Task to carry out.
Each record below should appear again exactly as written.

Records shown.
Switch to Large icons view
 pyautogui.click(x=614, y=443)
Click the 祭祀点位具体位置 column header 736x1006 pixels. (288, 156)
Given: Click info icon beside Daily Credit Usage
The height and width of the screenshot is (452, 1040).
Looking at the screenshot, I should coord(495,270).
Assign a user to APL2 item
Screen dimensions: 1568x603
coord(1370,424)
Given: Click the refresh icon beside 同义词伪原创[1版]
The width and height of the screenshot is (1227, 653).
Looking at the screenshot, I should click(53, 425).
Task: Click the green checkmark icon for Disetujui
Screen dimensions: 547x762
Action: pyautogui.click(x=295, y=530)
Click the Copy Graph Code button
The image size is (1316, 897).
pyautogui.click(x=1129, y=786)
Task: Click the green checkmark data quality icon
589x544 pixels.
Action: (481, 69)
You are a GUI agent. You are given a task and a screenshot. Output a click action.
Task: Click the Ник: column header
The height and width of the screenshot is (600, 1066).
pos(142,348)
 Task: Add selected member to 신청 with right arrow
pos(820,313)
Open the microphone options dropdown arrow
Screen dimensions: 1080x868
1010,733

Task result.
Switch to Large icons view
 pyautogui.click(x=614, y=443)
Click the 祭祀点位具体位置 column header 736x1006 pixels. (288, 156)
Given: Click info icon beside Daily Credit Usage
The height and width of the screenshot is (452, 1040).
Looking at the screenshot, I should coord(495,270).
Assign a user to APL2 item
Screen dimensions: 1568x603
coord(1370,424)
Given: Click the refresh icon beside 同义词伪原创[1版]
The width and height of the screenshot is (1227, 653).
Looking at the screenshot, I should click(53, 425).
Task: Click the green checkmark icon for Disetujui
Screen dimensions: 547x762
Action: pyautogui.click(x=295, y=530)
Click the Copy Graph Code button
The image size is (1316, 897).
pyautogui.click(x=1129, y=786)
Task: Click the green checkmark data quality icon
589x544 pixels.
Action: (481, 69)
You are a GUI agent. You are given a task and a screenshot. Output a click action.
Task: Click the Ник: column header
The height and width of the screenshot is (600, 1066).
pos(142,348)
 Task: Add selected member to 신청 with right arrow
pos(820,313)
Open the microphone options dropdown arrow
Screen dimensions: 1080x868
1010,733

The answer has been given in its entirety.